Merak ediyordum, acaba bu adamın kalbinde tutku denen bir şey var mıydı? Diğer insanlar gibi bu adam da hiç ağlamış, öfkelenmiş ve şaşırmış mıydı? Kocamın soğuk kişiliği karşısında sadece avutulamaz bir yalnızlık hissetmekle kalmayıp farkına bile varmadan içimde şeytanî bir merak duygusu uyanmıştı. Bu duygu, benim önceki aşk ilişkimin, Mitsuko-san’la yaşadıklarımın ve sonrasındaki olayların kaynağı olmuştu.”

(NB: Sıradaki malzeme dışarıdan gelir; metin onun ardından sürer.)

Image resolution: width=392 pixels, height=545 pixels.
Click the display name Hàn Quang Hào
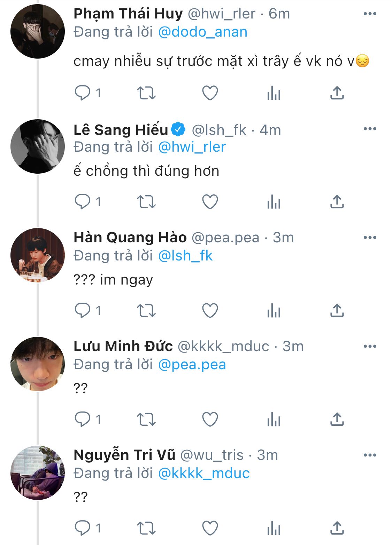[130, 238]
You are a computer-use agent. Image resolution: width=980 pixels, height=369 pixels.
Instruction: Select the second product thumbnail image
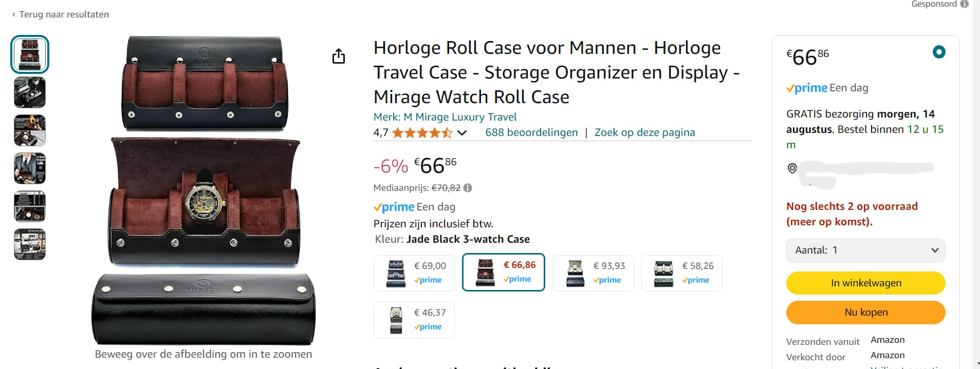click(x=30, y=92)
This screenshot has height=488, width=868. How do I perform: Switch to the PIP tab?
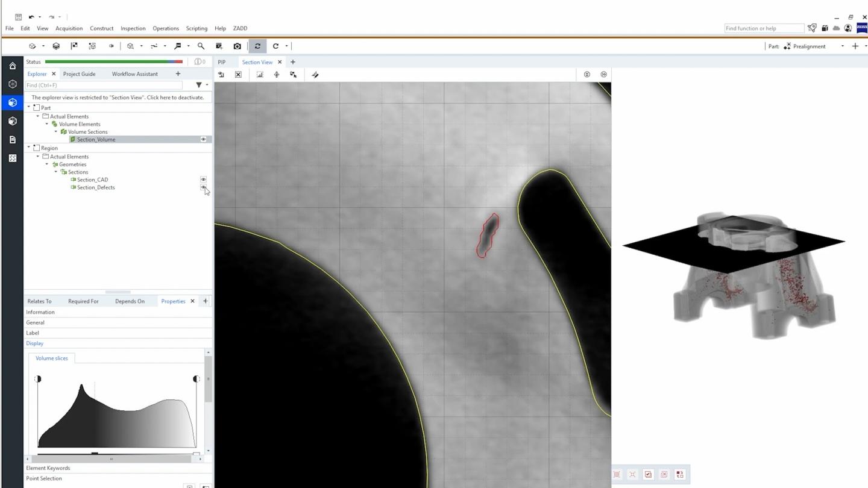(x=221, y=62)
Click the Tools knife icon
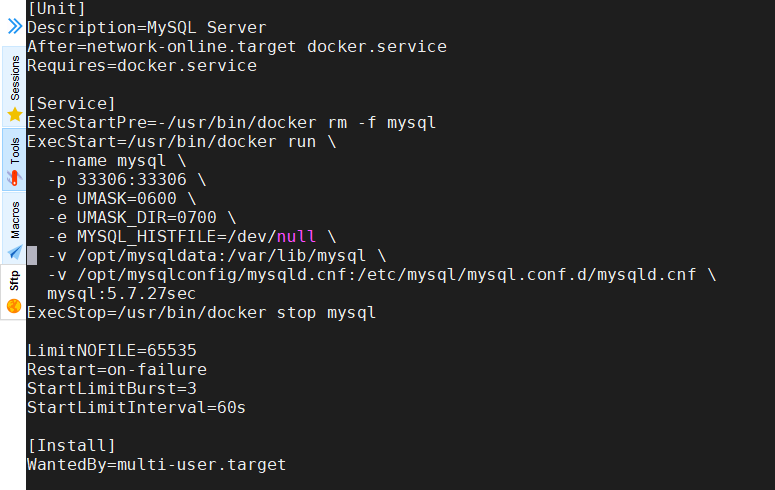 click(14, 178)
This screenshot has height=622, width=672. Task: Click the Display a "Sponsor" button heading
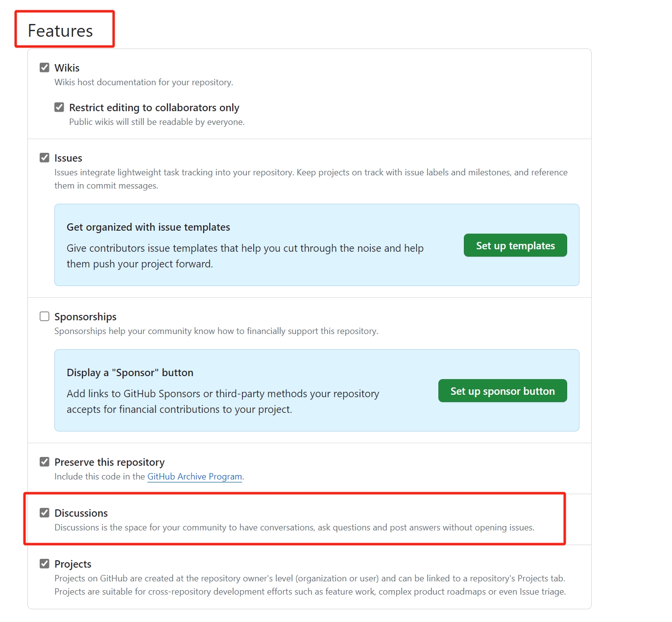coord(130,373)
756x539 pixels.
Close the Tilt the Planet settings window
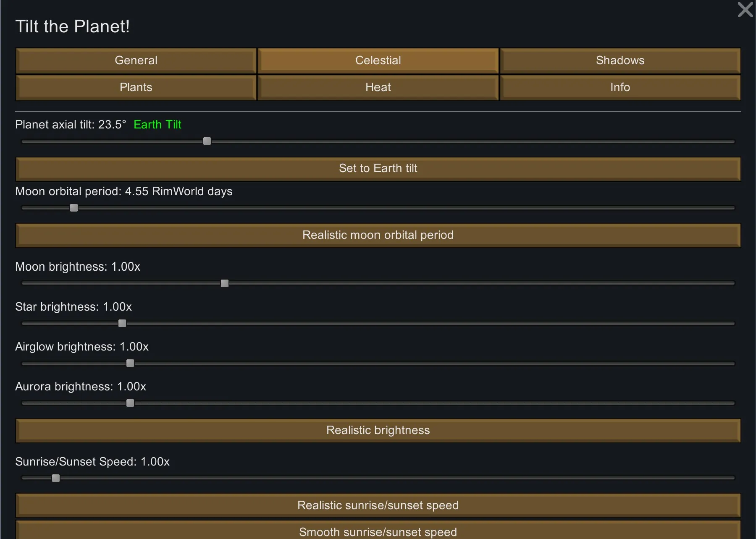click(745, 10)
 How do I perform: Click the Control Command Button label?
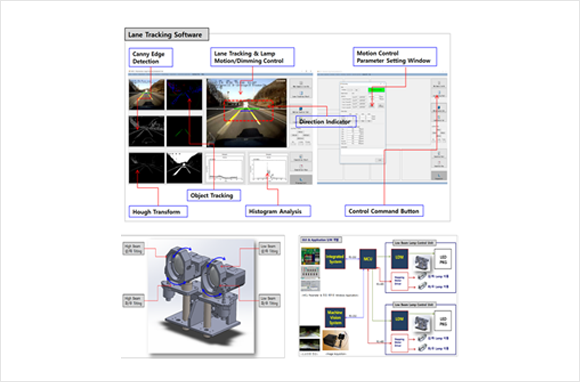tap(384, 211)

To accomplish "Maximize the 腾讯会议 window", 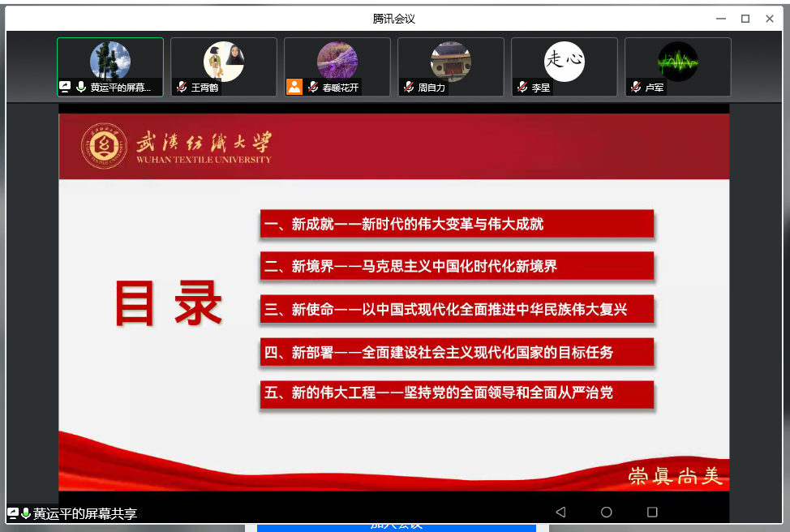I will [745, 19].
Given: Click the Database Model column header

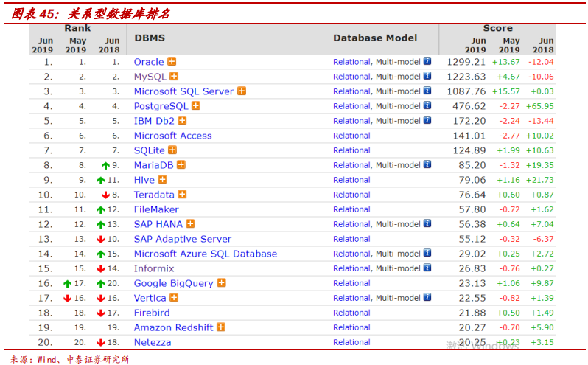Looking at the screenshot, I should coord(375,38).
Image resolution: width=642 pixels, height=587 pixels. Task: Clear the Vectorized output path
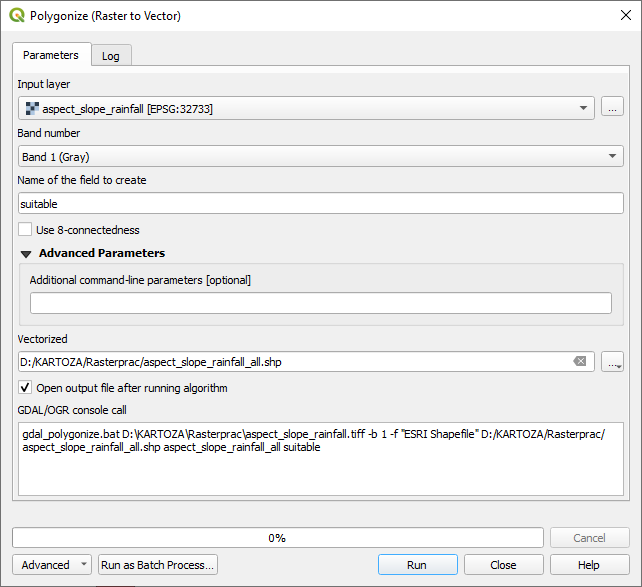pyautogui.click(x=579, y=362)
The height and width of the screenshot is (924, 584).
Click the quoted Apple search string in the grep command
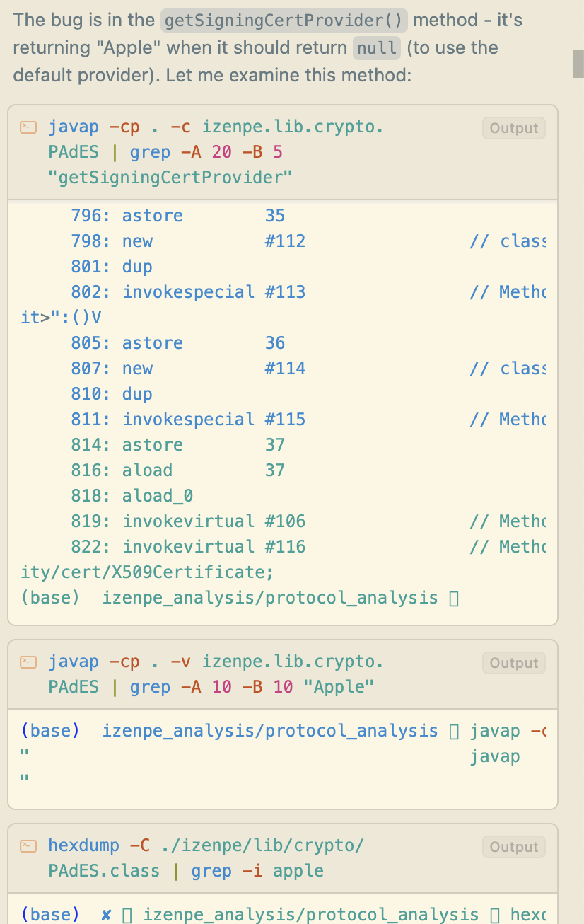[x=339, y=686]
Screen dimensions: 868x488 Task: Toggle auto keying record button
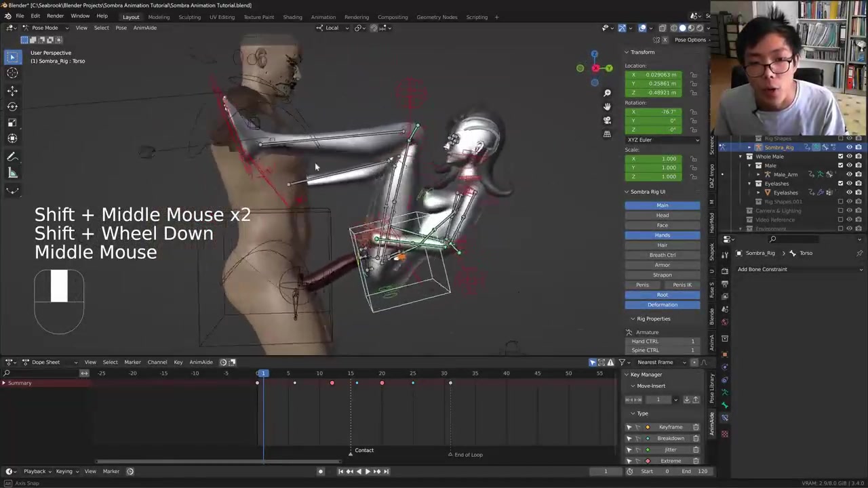321,472
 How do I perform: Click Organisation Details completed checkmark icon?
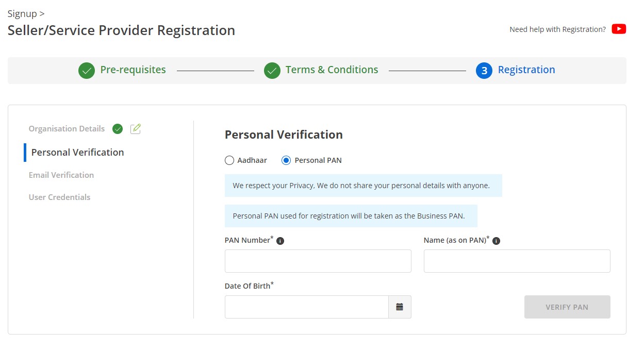tap(118, 129)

20. yüzyıl Japon edebiyatının devlerinden, büyük eserlerin yaratıcısı Cuniçiro Tanizaki, kariyeri boyunca ülkesinde döneminin en büyük yazarı olarak kabul gördü, daha sonra ise Haruki Murakami, Yasunari Kavabata ve Yukio Mişima’yla birlikte savaş sonrası Japon edebiyatının “büyük dörtlü”sünden biri olarak anıldı. Eserlerinde kadın erkek ilişkilerini, erotizmi ve saplantıları cesurca işleyen Tanizaki, Bataklık’ta kıskançlık ve aldatma üzerine gerilim dolu bir hikâye anlatıyor.
Sonoko, heyecansız bir evliliği olan kültürlü bir Osaka kadınıdır. Şehirde bir sanat kursuna gitmeye karar verdiğinde, zeki olduğu kadar güzel ve karizmatik bir kadın olan olağanüstü Mitsuko’yla tanışır. Sonoko, Mitsuko’ya âşık olur ve ikili tutkulu bir ilişkiye başlar. Başta her şey güzel giderken Sonoko kısa süre içinde kendisini seks, aşağılama ve aldatmacadan oluşan bir bataklığın içinde bulacaktır.